Tobacco Lawyers Try Old Defense
11/02/99
MIAMI (AP) -- Facing a potentially crippling damage verdict, tobacco industry attorneys on Tuesday tried an old defense: smokers knew the dangers and could have quit, and their cancers may not have been caused by smoking.
Attorneys Ben Reid and Dan Webb, speaking to a jury that has already found tobacco products to be deadly and defective, told the panel that two smokers, Mary Farnan and Frank Amodeo, knew smoking's dangers and decided not to quit.

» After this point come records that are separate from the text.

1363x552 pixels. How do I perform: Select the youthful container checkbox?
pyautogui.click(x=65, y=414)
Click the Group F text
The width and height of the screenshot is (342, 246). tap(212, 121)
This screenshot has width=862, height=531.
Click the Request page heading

The six-member jury will decide how much the industry should pay in actual damages and for pain and suffering to Mrs. Farnan and Amodeo. They are being used by their attorney, Stanley Rosenblatt, to represent an estimated 500,000 ill Florida smokers in this class-action suit. If the jurors award actual damages to the pair, they could award punitive damages to all of the sick smokers.
That award could reach $300 billion, tobacco attorneys have said in court documents.

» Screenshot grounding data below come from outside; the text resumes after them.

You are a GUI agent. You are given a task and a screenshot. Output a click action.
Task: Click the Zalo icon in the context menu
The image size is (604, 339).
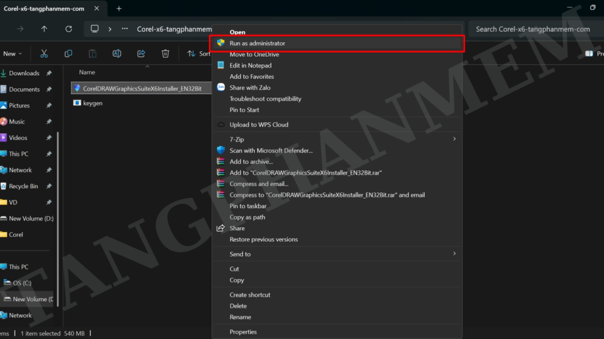221,88
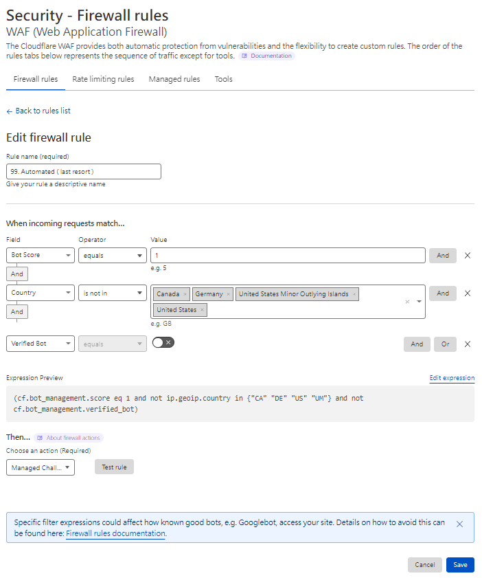This screenshot has height=578, width=482.
Task: Switch to the Rate limiting rules tab
Action: point(103,79)
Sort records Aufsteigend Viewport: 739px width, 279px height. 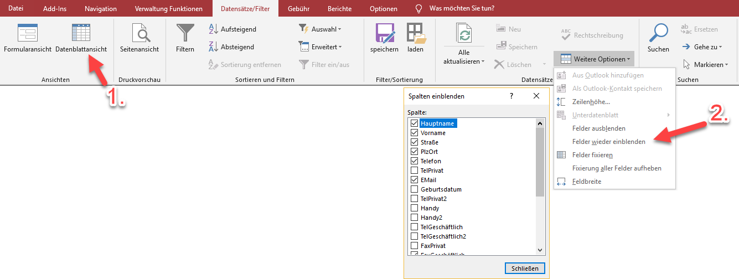tap(232, 29)
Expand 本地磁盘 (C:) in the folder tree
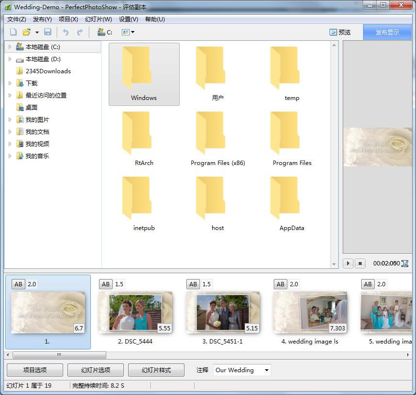Screen dimensions: 416x395 click(x=10, y=47)
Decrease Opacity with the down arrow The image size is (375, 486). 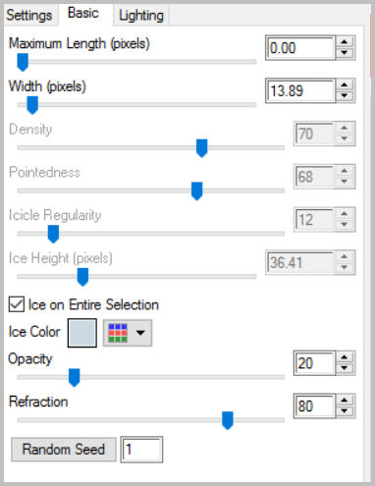[x=345, y=368]
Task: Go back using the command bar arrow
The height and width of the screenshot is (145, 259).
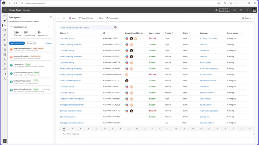Action: (58, 18)
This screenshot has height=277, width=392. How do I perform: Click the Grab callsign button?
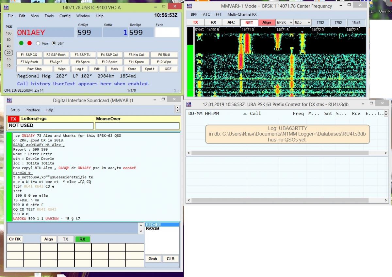click(x=153, y=259)
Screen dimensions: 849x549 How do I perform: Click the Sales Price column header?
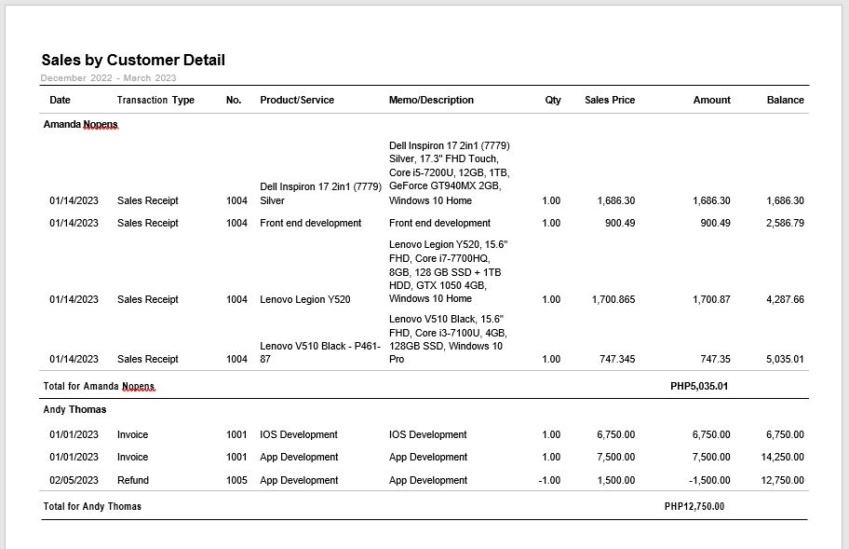click(x=610, y=100)
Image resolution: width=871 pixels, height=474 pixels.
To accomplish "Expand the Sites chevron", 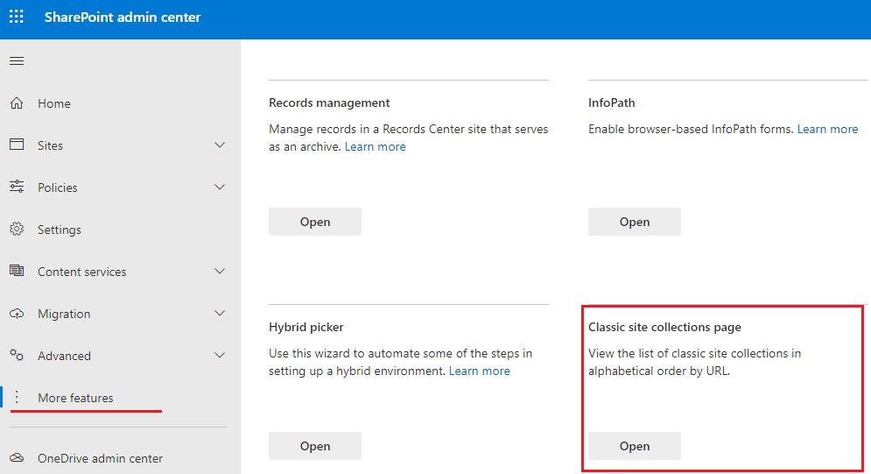I will pos(220,145).
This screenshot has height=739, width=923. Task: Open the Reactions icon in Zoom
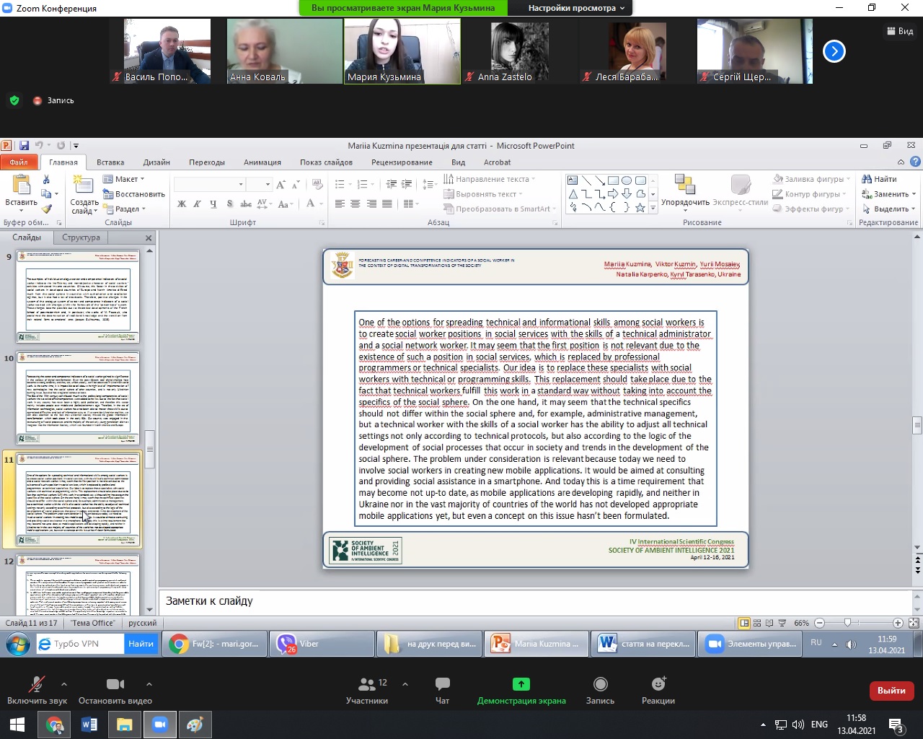coord(658,684)
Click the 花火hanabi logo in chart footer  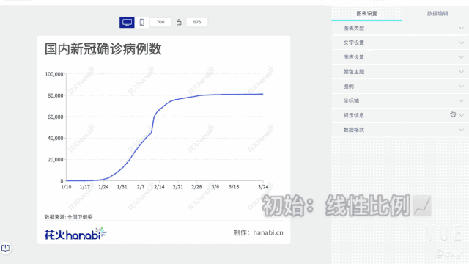[75, 233]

Mrs. Farnan, a 44-year-old north Florida nurse who has lung cancer, ``had a great deal of information about the risks of smoking ... but chose to continue to smoke,'' said Reid, who represents R.J. Reynolds Tobacco Co.

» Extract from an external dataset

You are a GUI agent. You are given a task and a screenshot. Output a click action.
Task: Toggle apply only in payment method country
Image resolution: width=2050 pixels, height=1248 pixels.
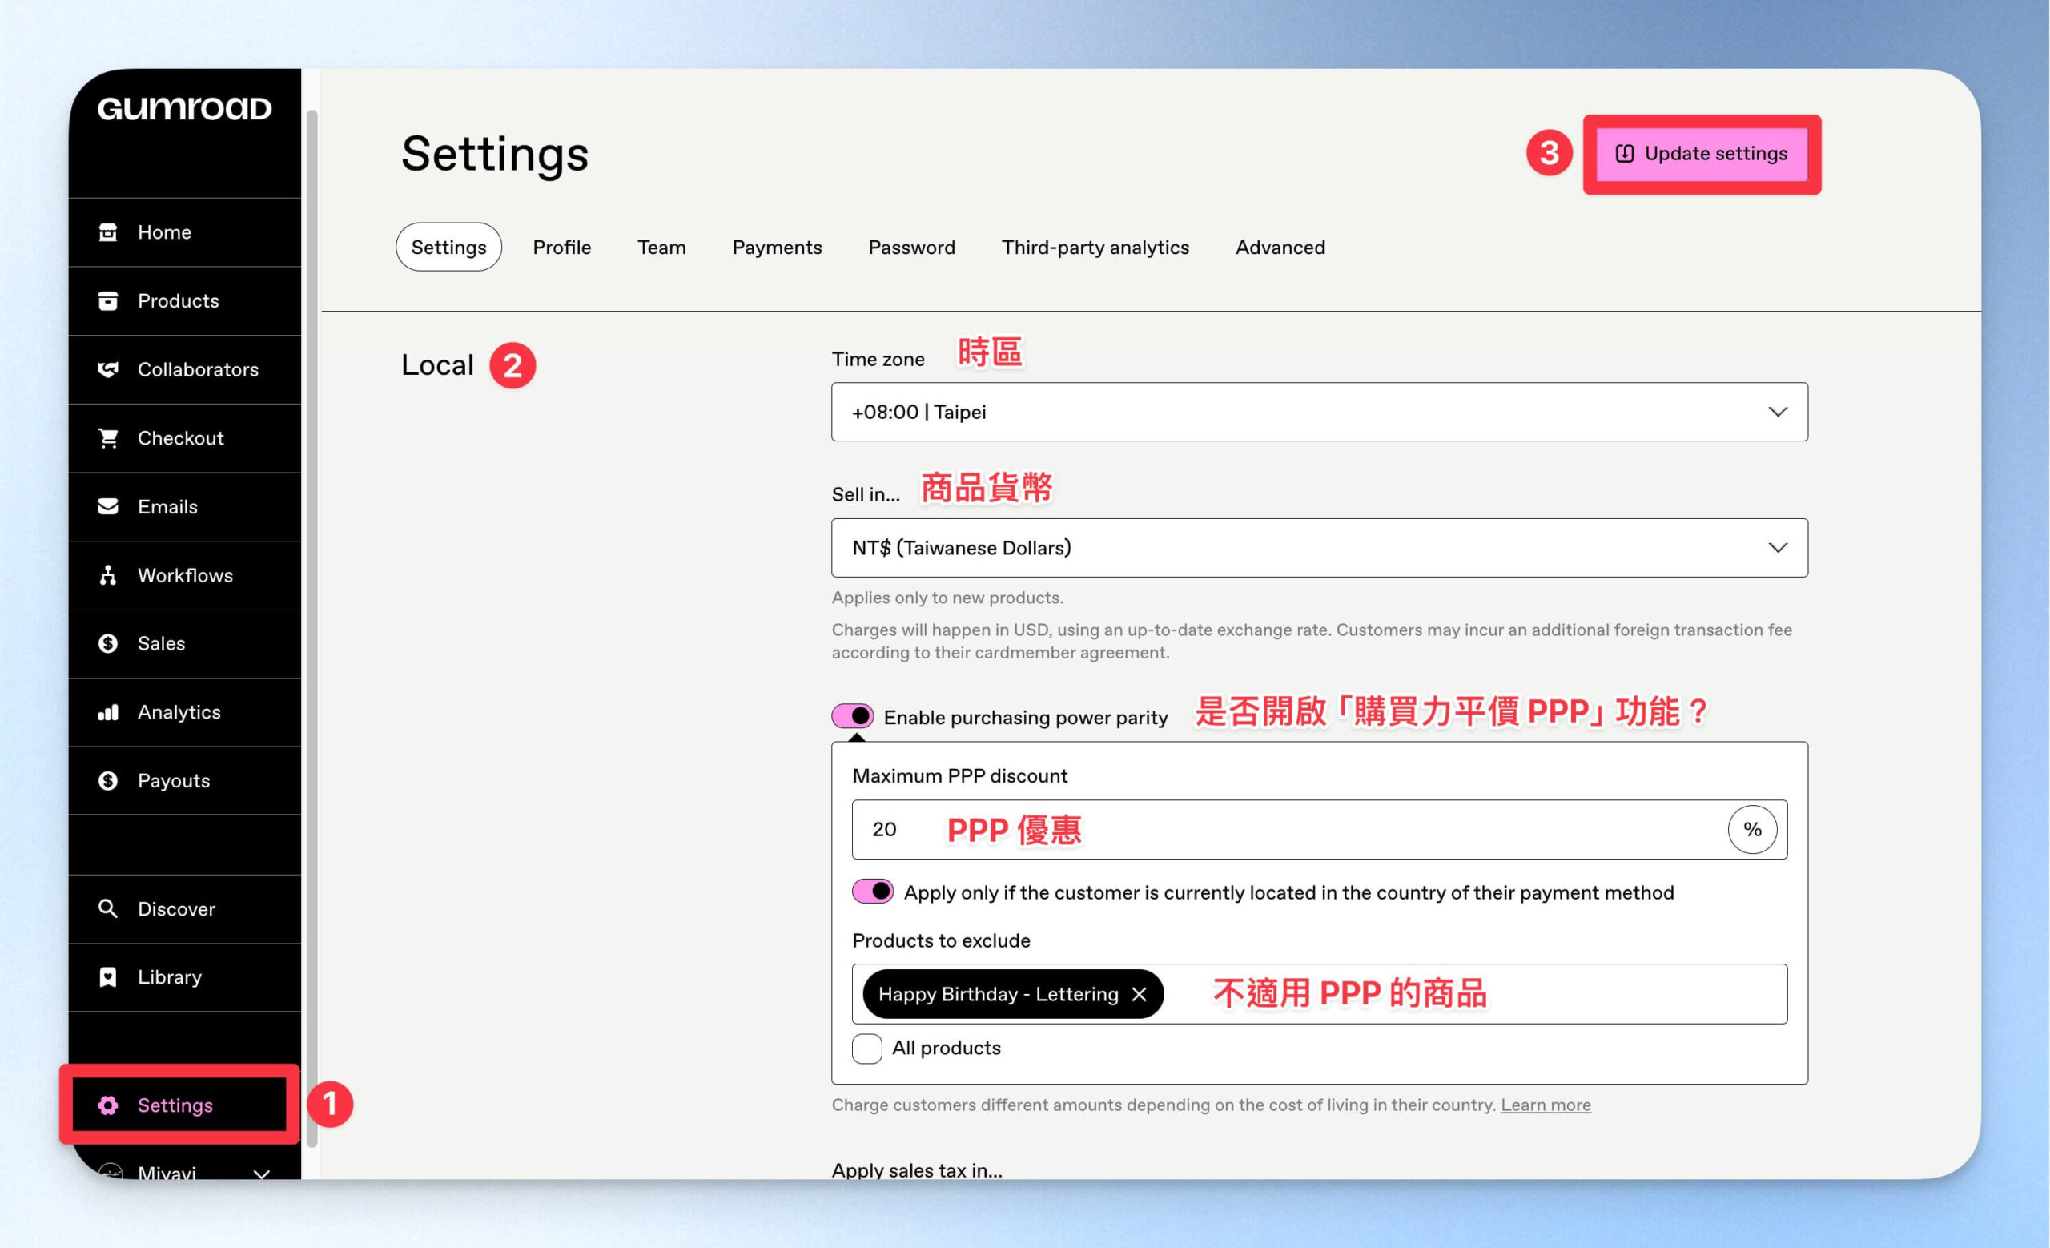[x=873, y=892]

Amodeo, a 60-year-old Orlando clock maker who has throat cancer, knew in 1964 that the U.S. surgeon general ruled that smoking was dangerous and has seen such warnings on thousands of cigarette packages since, said Webb, who represents Philip Morris Inc.
``To say he was not aware of the dangers of cigarette smoking since that time is silly,'' Webb said.